### What the task asks
Can you convert the entries below into a JSON list of strings, with one string per line and blank lines left out?

### Data records
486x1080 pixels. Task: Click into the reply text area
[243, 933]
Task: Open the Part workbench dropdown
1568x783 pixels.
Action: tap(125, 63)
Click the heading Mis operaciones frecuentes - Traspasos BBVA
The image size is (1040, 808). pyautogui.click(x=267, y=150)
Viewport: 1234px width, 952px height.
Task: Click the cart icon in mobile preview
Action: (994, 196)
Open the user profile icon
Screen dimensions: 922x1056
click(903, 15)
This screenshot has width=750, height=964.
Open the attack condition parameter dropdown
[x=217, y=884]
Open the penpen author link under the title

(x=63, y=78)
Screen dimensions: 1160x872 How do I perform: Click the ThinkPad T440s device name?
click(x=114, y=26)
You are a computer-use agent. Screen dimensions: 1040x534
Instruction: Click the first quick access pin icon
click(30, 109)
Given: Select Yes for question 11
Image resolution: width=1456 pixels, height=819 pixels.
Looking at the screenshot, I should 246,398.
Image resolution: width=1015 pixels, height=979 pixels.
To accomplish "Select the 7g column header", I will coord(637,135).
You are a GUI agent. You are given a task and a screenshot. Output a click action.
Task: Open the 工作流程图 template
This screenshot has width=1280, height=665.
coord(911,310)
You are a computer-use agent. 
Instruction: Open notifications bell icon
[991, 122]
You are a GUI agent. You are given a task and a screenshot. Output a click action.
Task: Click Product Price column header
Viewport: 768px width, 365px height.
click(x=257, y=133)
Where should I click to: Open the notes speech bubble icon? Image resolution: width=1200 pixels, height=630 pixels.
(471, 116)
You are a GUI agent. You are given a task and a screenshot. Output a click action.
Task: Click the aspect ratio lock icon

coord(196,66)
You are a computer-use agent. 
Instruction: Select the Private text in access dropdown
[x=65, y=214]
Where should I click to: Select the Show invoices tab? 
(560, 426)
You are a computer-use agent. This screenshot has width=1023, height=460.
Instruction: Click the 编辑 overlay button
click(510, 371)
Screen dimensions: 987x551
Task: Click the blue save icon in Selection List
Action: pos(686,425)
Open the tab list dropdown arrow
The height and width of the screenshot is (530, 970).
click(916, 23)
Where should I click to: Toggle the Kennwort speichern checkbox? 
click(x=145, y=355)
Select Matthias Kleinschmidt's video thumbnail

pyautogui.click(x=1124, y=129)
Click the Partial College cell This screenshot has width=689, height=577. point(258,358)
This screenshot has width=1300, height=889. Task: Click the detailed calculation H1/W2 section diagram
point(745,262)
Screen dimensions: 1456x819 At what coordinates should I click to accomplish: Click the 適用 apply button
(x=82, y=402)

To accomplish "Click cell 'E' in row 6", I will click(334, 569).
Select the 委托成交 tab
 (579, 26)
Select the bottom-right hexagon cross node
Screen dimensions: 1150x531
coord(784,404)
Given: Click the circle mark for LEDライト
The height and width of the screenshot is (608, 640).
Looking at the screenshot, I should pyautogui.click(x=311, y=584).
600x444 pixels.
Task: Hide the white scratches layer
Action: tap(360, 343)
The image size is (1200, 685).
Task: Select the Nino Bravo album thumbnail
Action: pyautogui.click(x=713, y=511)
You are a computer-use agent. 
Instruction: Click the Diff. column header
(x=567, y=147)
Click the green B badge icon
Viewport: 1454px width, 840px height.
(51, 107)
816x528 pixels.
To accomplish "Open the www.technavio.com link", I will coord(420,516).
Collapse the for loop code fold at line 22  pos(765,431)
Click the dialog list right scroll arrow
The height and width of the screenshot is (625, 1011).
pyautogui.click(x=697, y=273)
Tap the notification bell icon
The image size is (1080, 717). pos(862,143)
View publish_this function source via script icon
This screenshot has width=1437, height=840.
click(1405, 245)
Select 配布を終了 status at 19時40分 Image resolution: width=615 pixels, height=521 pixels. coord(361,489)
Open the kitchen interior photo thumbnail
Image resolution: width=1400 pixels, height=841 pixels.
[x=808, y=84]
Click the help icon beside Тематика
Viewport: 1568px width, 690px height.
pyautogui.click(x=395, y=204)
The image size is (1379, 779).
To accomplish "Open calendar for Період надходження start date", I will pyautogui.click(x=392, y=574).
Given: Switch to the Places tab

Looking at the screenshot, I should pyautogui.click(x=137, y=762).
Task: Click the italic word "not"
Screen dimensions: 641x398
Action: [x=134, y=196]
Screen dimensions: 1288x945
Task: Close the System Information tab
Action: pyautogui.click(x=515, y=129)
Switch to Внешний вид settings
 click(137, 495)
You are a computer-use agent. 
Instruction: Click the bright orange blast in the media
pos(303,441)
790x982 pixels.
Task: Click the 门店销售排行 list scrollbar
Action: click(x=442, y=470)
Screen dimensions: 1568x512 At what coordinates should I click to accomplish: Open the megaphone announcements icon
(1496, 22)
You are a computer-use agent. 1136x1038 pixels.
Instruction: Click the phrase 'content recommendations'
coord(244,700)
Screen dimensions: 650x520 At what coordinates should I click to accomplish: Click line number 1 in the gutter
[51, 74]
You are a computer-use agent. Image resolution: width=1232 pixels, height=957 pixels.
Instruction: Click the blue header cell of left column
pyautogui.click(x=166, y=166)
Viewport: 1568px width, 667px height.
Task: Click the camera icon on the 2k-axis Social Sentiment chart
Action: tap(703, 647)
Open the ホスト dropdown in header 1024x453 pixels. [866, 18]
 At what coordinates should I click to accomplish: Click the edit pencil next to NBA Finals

### Reply
[
  "486x1080 pixels. Task: Click into the reply text area",
  "[243, 933]",
  "Task: Open the Part workbench dropdown",
  "1568x783 pixels.",
  "Action: tap(125, 63)",
  "Click the heading Mis operaciones frecuentes - Traspasos BBVA",
  "The image size is (1040, 808). pyautogui.click(x=267, y=150)",
  "Viewport: 1234px width, 952px height.",
  "Task: Click the cart icon in mobile preview",
  "Action: (994, 196)",
  "Open the user profile icon",
  "Screen dimensions: 922x1056",
  "click(903, 15)",
  "This screenshot has width=750, height=964.",
  "Open the attack condition parameter dropdown",
  "[x=217, y=884]",
  "Open the penpen author link under the title",
  "(x=63, y=78)",
  "Screen dimensions: 1160x872 How do I perform: Click the ThinkPad T440s device name?",
  "click(x=114, y=26)",
  "You are a computer-use agent. Screen dimensions: 1040x534",
  "Instruction: Click the first quick access pin icon",
  "click(30, 109)",
  "Given: Select Yes for question 11",
  "Image resolution: width=1456 pixels, height=819 pixels.",
  "Looking at the screenshot, I should 246,398.",
  "Image resolution: width=1015 pixels, height=979 pixels.",
  "To accomplish \"Select the 7g column header\", I will coord(637,135).",
  "You are a GUI agent. You are given a task and a screenshot. Output a click action.",
  "Task: Open the 工作流程图 template",
  "This screenshot has width=1280, height=665.",
  "coord(911,310)",
  "You are a computer-use agent. ",
  "Instruction: Open notifications bell icon",
  "[991, 122]",
  "You are a GUI agent. You are given a task and a screenshot. Output a click action.",
  "Task: Click Product Price column header",
  "Viewport: 768px width, 365px height.",
  "click(x=257, y=133)",
  "Where should I click to: Open the notes speech bubble icon? Image resolution: width=1200 pixels, height=630 pixels.",
  "(471, 116)",
  "You are a GUI agent. You are given a task and a screenshot. Output a click action.",
  "Task: Click the aspect ratio lock icon",
  "coord(196,66)",
  "You are a computer-use agent. ",
  "Instruction: Select the Private text in access dropdown",
  "[x=65, y=214]",
  "Where should I click to: Select the Show invoices tab? ",
  "(560, 426)",
  "You are a computer-use agent. This screenshot has width=1023, height=460.",
  "Instruction: Click the 编辑 overlay button",
  "click(510, 371)",
  "Screen dimensions: 987x551",
  "Task: Click the blue save icon in Selection List",
  "Action: pos(686,425)",
  "Open the tab list dropdown arrow",
  "The height and width of the screenshot is (530, 970).",
  "click(916, 23)",
  "Where should I click to: Toggle the Kennwort speichern checkbox? ",
  "click(x=145, y=355)",
  "Select Matthias Kleinschmidt's video thumbnail",
  "pyautogui.click(x=1124, y=129)",
  "Click the Partial College cell This screenshot has width=689, height=577. point(258,358)",
  "This screenshot has width=1300, height=889. Task: Click the detailed calculation H1/W2 section diagram",
  "point(745,262)",
  "Screen dimensions: 1456x819 At what coordinates should I click to accomplish: Click the 適用 apply button",
  "(x=82, y=402)",
  "To accomplish \"Click cell 'E' in row 6\", I will click(334, 569).",
  "Select the 委托成交 tab",
  " (579, 26)",
  "Select the bottom-right hexagon cross node",
  "Screen dimensions: 1150x531",
  "coord(784,404)",
  "Given: Click the circle mark for LEDライト",
  "The height and width of the screenshot is (608, 640).",
  "Looking at the screenshot, I should pyautogui.click(x=311, y=584).",
  "600x444 pixels.",
  "Task: Hide the white scratches layer",
  "Action: tap(360, 343)",
  "The image size is (1200, 685).",
  "Task: Select the Nino Bravo album thumbnail",
  "Action: pyautogui.click(x=713, y=511)",
  "You are a computer-use agent. ",
  "Instruction: Click the Diff. column header",
  "(x=567, y=147)",
  "Click the green B badge icon",
  "Viewport: 1454px width, 840px height.",
  "(51, 107)",
  "816x528 pixels.",
  "To accomplish \"Open the www.technavio.com link\", I will coord(420,516).",
  "Collapse the for loop code fold at line 22  pos(765,431)",
  "Click the dialog list right scroll arrow",
  "The height and width of the screenshot is (625, 1011).",
  "pyautogui.click(x=697, y=273)",
  "Tap the notification bell icon",
  "The image size is (1080, 717). pos(862,143)",
  "View publish_this function source via script icon",
  "This screenshot has width=1437, height=840.",
  "click(1405, 245)",
  "Select 配布を終了 status at 19時40分 Image resolution: width=615 pixels, height=521 pixels. coord(361,489)",
  "Open the kitchen interior photo thumbnail",
  "Image resolution: width=1400 pixels, height=841 pixels.",
  "[x=808, y=84]",
  "Click the help icon beside Тематика",
  "Viewport: 1568px width, 690px height.",
  "pyautogui.click(x=395, y=204)",
  "The image size is (1379, 779).",
  "To accomplish \"Open calendar for Період надходження start date\", I will pyautogui.click(x=392, y=574).",
  "Given: Switch to the Places tab",
  "Looking at the screenshot, I should pyautogui.click(x=137, y=762).",
  "Task: Click the italic word \"not\"",
  "Screen dimensions: 641x398",
  "Action: [x=134, y=196]",
  "Screen dimensions: 1288x945",
  "Task: Close the System Information tab",
  "Action: pyautogui.click(x=515, y=129)",
  "Switch to Внешний вид settings",
  " click(137, 495)",
  "You are a computer-use agent. ",
  "Instruction: Click the bright orange blast in the media",
  "pos(303,441)",
  "790x982 pixels.",
  "Task: Click the 门店销售排行 list scrollbar",
  "Action: click(x=442, y=470)",
  "Screen dimensions: 1568x512 At what coordinates should I click to accomplish: Open the megaphone announcements icon",
  "(1496, 22)",
  "You are a computer-use agent. 1136x1038 pixels.",
  "Instruction: Click the phrase 'content recommendations'",
  "coord(244,700)",
  "Screen dimensions: 650x520 At what coordinates should I click to accomplish: Click line number 1 in the gutter",
  "[51, 74]",
  "You are a computer-use agent. Image resolution: width=1232 pixels, height=957 pixels.",
  "Instruction: Click the blue header cell of left column",
  "pyautogui.click(x=166, y=166)",
  "Viewport: 1568px width, 667px height.",
  "Task: Click the camera icon on the 2k-axis Social Sentiment chart",
  "Action: tap(703, 647)",
  "Open the ホスト dropdown in header 1024x453 pixels. [866, 18]",
  " At what coordinates should I click to accomplish: Click the edit pencil next to NBA Finals"
]